Long-term PPI use is another issue. Many people feel better and stop their meds… only to get rebound acid reflux. Up to 40% of long-term users experience this. The fix? Taper slowly, not cold turkey. Talk to your doctor about switching to H2 blockers (like famotidine) or using them only when needed.
And don’t assume you’re immune. Reinfection is rare in places like the U.S. but common in areas with poor sanitation. If you live in or travel to high-risk zones, be cautious with untreated water or street food.
When to Worry
Most gastritis isn’t dangerous. But some signs mean you need urgent care:
- Blood in vomit or black stools
- Unexplained weight loss
- Difficulty swallowing
- Severe, persistent pain that doesn’t improve
If you’re over 50 and have new stomach symptoms, get checked. Cancer risk increases with age, and early detection saves lives.
Final Thoughts
Gastritis isn’t something you just live with. It’s a treatable condition-with a clear path forward if you have H. pylori. The biggest mistake? Ignoring symptoms or quitting antibiotics early. The second biggest? Thinking it’s just "bad digestion." It’s not.
Take the test. Get the treatment. Follow up. Your stomach will thank you.
Can gastritis go away on its own?
Sometimes, yes-if it’s caused by a one-time trigger like alcohol or NSAIDs and you stop using them. But if H. pylori is the cause, it won’t go away without treatment. Left untreated, chronic gastritis can lead to ulcers, bleeding, or even stomach cancer.
Is H. pylori contagious?
Yes. It spreads through contaminated food, water, or close contact with an infected person’s saliva or vomit. It’s most common in childhood, especially in areas with poor sanitation. In developed countries, transmission is rarer but still possible through household sharing.

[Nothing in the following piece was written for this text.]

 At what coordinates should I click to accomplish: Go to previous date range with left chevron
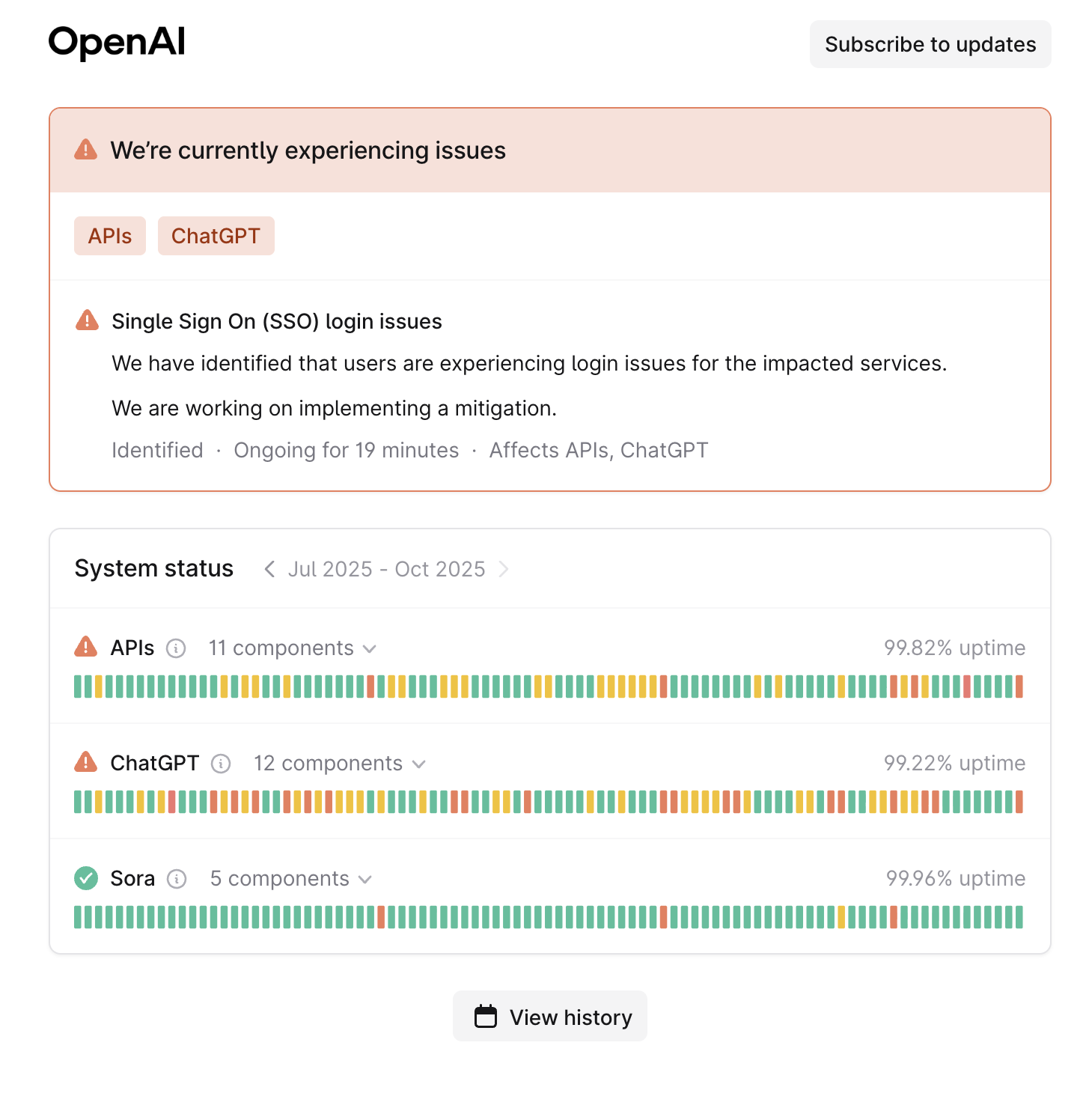(x=269, y=569)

Do I need to repeat the H. pylori test after treatment?
Yes, if you were diagnosed with H. pylori. The treatment works 80-90% of the time, but not always. A follow-up breath or stool test 4 weeks after finishing antibiotics confirms whether the bacteria is gone. If it’s still there, you’ll need a different antibiotic combo.
Can I take antacids instead of antibiotics?
Antacids (like Tums or Maalox) or PPIs (like omeprazole) can relieve symptoms, but they don’t kill H. pylori. If you have the bacteria, you need antibiotics. Skipping them means the infection stays-and so does the risk of ulcers or cancer.
Are there natural remedies for H. pylori?
Some studies suggest honey, garlic, or probiotics may help reduce H. pylori levels, but none can replace antibiotics. They might support healing, but they won’t cure the infection. Don’t delay proper treatment for unproven remedies.
Why do some people with H. pylori never get sick?
About 80% of people infected with H. pylori never develop symptoms or complications. It depends on the bacterial strain, your genetics, diet, and immune system. Experts now recommend treating only those with symptoms, ulcers, or a family history of stomach cancer-not everyone who tests positive.